Records from a data collection:
***

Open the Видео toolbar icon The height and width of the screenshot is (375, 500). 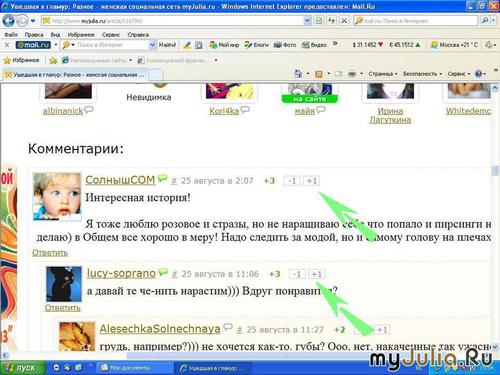(x=314, y=45)
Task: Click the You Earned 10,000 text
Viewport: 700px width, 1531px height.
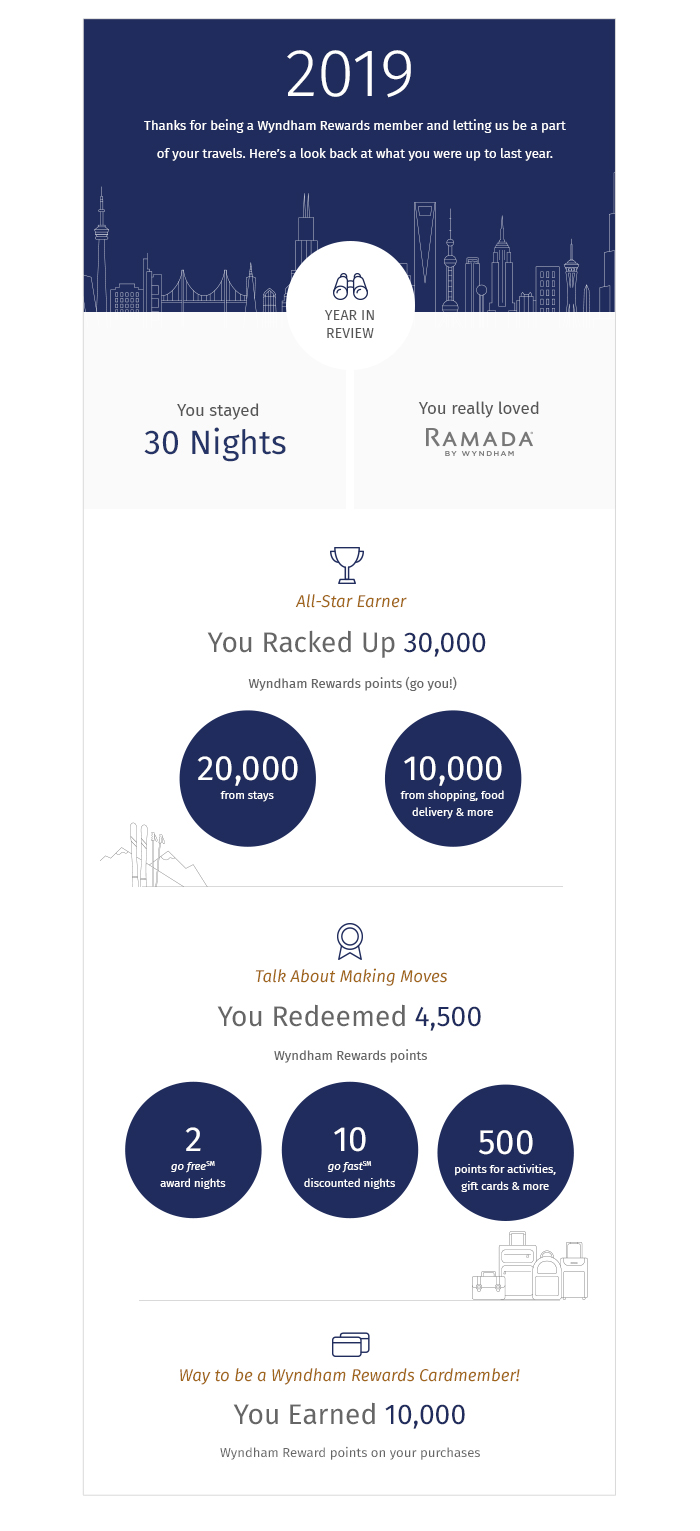Action: coord(350,1414)
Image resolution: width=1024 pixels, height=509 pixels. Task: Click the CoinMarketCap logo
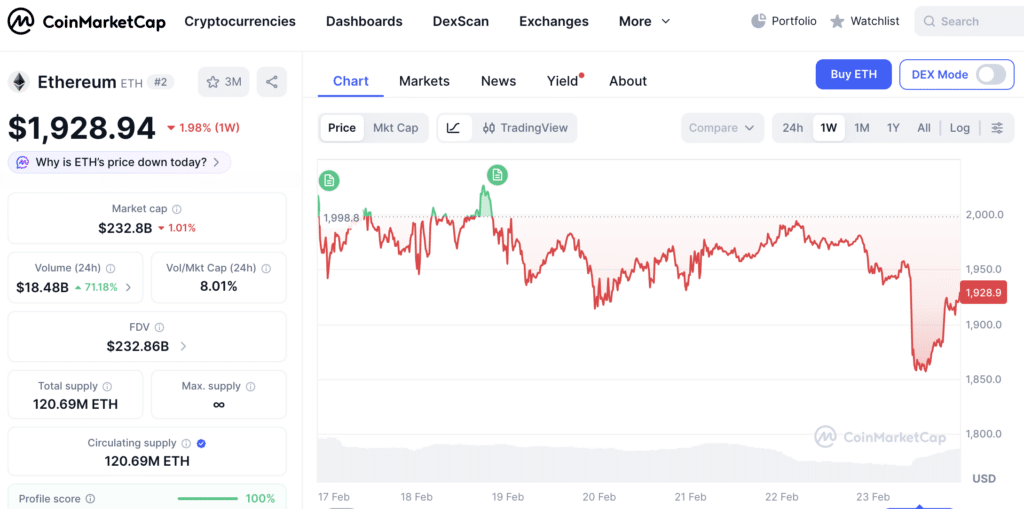86,22
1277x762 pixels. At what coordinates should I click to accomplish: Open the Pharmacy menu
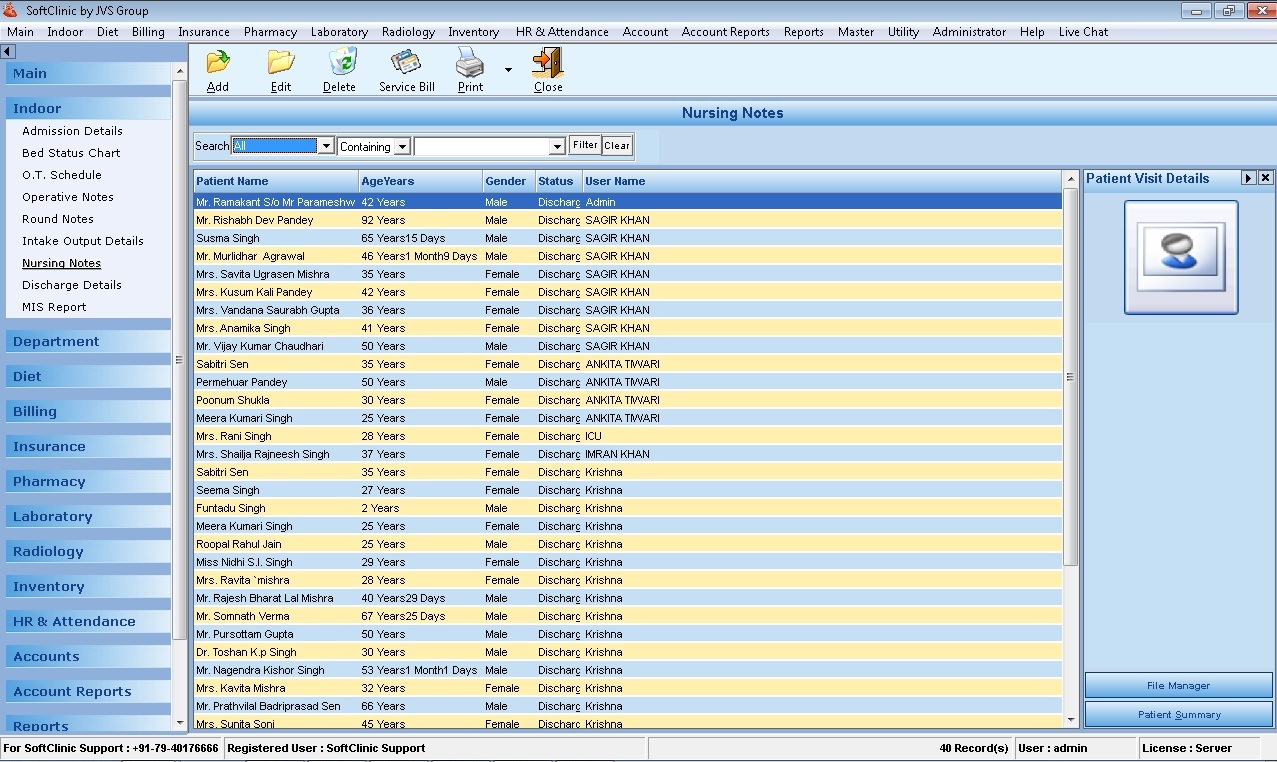(x=270, y=32)
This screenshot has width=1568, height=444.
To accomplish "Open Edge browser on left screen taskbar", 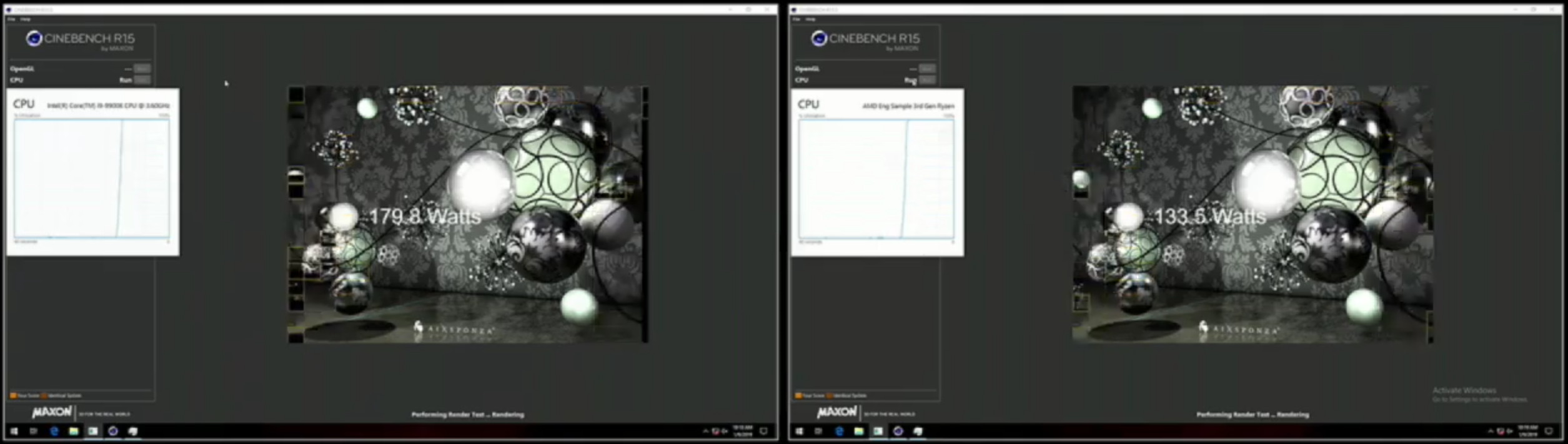I will (x=54, y=431).
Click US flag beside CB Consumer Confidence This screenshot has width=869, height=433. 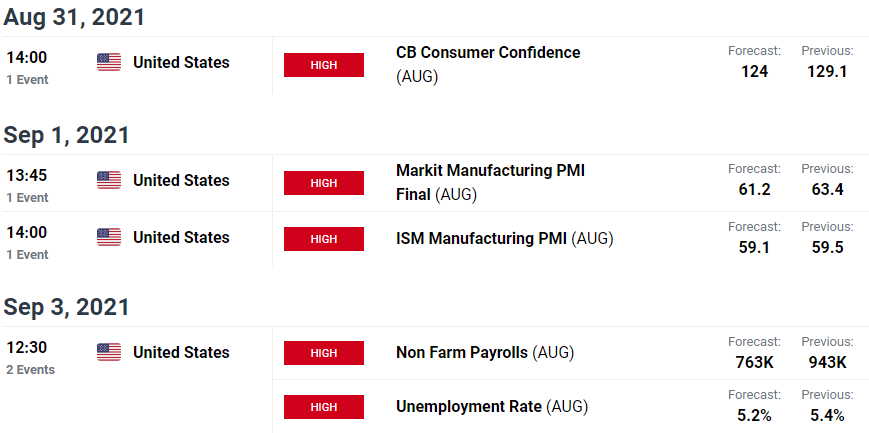109,62
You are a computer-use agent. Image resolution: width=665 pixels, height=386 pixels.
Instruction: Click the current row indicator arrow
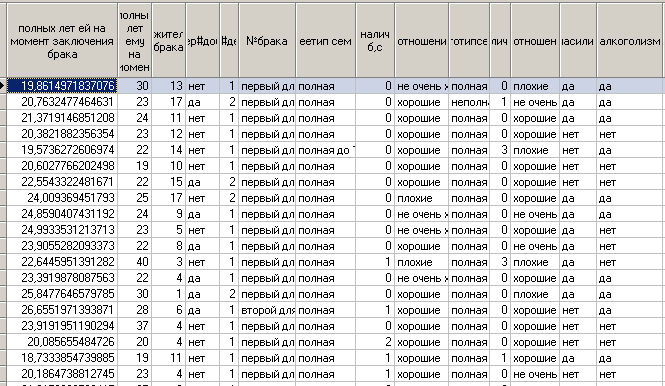(3, 86)

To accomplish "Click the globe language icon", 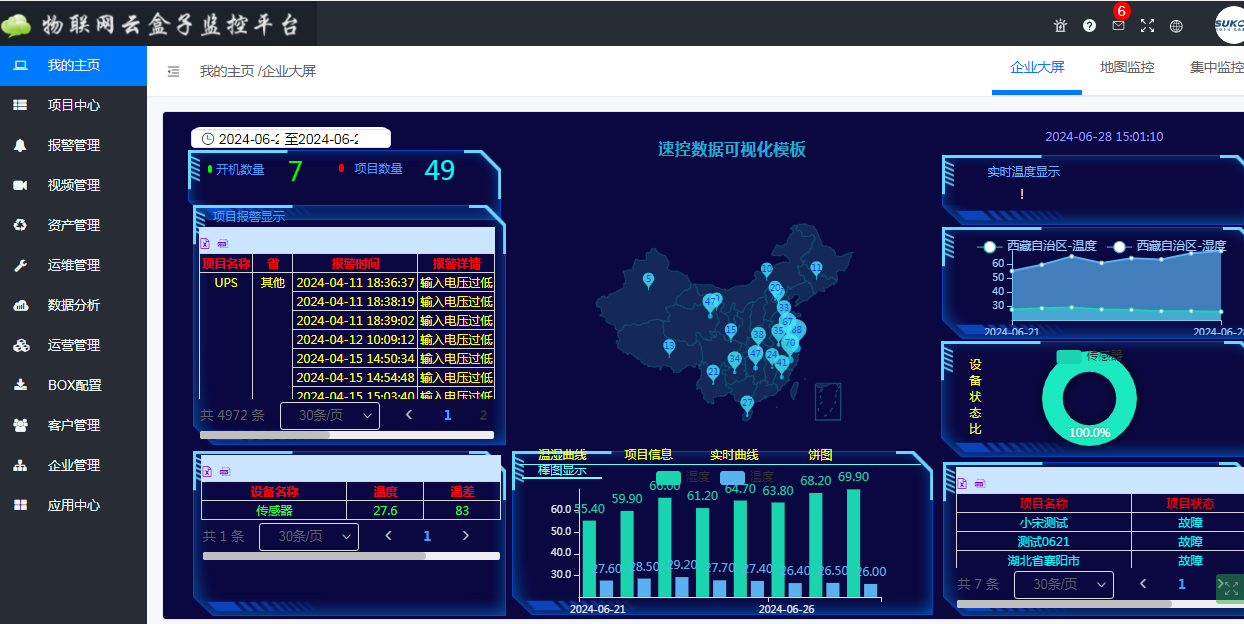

***

Problem description - Reproduce exactly, and only, the lines from the one holding "You are a computer-use" through the final line of the entries. Do not include the pictures.

Exercise response -
You are a computer-use agent. Image resolution: width=665 pixels, height=386 pixels.
Instruction: Click the current row indicator arrow
(3, 86)

To accomplish "Click the globe language icon", 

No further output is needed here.